### Work required
What lines below include the word "will"? Copy each one.

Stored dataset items
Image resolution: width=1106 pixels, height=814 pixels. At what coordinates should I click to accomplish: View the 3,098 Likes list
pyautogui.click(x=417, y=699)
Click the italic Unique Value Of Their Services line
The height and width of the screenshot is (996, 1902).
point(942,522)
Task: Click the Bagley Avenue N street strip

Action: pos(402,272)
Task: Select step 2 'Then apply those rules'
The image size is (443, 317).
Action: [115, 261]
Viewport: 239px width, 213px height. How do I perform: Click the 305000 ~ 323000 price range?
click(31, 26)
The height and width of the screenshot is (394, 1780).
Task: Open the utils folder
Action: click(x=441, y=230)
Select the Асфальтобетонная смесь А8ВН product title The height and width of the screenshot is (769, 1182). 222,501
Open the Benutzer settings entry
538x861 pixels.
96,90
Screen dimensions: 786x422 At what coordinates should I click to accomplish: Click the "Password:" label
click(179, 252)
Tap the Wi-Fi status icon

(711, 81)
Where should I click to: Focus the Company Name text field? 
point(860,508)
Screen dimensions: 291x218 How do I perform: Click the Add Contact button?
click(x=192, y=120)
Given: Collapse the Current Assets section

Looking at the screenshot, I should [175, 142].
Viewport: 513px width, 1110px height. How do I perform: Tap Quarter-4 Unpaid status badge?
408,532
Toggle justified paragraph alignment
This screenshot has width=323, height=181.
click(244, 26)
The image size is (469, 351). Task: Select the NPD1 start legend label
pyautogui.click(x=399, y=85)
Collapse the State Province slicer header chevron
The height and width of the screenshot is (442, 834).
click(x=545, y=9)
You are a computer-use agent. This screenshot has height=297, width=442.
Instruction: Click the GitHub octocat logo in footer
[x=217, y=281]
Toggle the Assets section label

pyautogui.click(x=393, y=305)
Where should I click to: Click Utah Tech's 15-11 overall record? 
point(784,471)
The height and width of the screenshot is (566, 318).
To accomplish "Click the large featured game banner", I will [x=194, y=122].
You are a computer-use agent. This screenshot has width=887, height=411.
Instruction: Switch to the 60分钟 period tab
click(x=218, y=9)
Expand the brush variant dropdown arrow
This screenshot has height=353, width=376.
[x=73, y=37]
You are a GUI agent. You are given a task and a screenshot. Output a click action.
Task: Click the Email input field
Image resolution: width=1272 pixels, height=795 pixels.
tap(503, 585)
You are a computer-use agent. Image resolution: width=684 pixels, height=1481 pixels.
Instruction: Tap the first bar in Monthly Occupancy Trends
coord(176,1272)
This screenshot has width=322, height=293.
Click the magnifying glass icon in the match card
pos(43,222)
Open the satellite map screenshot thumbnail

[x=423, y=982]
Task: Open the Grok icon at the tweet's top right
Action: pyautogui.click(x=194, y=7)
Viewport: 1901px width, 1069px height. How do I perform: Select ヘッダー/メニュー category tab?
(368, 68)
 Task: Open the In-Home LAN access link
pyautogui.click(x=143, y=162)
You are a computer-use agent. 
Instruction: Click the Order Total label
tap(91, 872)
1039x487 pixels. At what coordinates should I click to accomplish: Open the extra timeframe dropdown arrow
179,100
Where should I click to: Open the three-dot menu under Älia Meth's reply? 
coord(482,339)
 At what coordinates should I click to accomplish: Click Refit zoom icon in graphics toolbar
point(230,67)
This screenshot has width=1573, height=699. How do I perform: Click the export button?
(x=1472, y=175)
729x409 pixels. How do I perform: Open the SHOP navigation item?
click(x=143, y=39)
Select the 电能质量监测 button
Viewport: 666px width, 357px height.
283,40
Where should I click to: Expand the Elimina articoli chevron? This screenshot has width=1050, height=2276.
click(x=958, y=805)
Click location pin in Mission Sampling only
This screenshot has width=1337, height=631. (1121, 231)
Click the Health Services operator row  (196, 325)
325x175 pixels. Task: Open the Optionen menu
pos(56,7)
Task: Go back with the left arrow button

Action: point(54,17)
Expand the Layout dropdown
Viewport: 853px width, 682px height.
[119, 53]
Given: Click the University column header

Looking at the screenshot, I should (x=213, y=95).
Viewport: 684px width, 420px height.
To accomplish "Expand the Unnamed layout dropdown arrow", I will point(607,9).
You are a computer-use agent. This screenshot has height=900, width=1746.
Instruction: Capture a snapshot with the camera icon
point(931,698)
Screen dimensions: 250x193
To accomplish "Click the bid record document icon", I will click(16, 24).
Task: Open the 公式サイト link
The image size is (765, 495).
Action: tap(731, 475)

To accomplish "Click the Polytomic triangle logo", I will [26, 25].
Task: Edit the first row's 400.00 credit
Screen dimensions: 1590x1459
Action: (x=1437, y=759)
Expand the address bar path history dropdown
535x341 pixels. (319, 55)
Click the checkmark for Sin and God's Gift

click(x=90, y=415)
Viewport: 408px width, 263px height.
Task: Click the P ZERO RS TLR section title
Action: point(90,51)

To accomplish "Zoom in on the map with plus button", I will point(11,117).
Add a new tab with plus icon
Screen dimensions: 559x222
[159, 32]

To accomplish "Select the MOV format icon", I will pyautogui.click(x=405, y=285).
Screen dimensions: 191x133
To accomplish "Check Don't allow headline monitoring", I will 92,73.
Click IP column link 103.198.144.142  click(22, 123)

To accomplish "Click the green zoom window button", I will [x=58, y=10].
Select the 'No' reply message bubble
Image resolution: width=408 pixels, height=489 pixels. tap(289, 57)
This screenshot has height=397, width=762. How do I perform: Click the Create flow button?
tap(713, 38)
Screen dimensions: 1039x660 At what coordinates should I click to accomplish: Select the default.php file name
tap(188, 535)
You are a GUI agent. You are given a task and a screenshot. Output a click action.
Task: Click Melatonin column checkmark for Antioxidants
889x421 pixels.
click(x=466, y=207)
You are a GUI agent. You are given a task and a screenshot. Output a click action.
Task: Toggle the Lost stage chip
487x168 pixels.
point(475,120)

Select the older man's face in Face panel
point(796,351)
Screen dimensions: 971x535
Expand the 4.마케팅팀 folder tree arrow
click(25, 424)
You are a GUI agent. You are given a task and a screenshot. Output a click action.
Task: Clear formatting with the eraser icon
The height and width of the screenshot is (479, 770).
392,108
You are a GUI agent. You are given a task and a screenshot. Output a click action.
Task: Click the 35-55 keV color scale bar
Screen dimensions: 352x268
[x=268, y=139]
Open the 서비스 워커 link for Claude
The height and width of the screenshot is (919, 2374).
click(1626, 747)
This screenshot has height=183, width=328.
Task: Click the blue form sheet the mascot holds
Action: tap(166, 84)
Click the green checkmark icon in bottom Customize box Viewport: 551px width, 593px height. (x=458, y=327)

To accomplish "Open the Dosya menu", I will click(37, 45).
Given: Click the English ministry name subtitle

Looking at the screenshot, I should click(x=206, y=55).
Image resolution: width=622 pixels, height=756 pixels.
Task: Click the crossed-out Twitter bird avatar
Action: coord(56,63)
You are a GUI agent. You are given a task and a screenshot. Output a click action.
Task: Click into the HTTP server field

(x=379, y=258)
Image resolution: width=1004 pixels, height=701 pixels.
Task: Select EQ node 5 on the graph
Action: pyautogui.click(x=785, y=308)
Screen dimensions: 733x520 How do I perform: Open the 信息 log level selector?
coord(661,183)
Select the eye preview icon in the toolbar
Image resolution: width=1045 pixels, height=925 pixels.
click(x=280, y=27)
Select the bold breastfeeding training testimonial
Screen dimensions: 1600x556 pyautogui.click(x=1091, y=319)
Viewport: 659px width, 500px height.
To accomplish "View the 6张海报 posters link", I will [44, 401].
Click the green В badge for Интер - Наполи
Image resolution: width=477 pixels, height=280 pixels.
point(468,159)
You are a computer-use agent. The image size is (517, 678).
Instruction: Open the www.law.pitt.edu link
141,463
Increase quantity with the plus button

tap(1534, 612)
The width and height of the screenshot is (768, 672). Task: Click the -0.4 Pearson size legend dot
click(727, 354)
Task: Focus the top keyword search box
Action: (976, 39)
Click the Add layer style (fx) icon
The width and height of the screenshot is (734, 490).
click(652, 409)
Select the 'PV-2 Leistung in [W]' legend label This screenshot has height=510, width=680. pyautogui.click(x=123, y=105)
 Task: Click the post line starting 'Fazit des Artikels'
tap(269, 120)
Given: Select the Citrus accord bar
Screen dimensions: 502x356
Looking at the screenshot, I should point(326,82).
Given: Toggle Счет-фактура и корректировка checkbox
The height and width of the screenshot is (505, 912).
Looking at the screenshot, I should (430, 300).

### Completed exercise
To accomplish "Click the large featured game banner", I will [x=194, y=122].
To accomplish "Expand the Unnamed layout dropdown arrow", I will point(607,9).
To accomplish "Click the bid record document icon", I will click(16, 24).
To accomplish "Click the Polytomic triangle logo", I will [26, 25].
To accomplish "Zoom in on the map with plus button", I will point(11,117).
To accomplish "Select the MOV format icon", I will pyautogui.click(x=405, y=285).
To accomplish "Check Don't allow headline monitoring", I will 92,73.
To accomplish "Click the green zoom window button", I will [x=58, y=10].
To accomplish "Open the Dosya menu", I will click(37, 45).
To accomplish "View the 6张海报 posters link", I will [44, 401].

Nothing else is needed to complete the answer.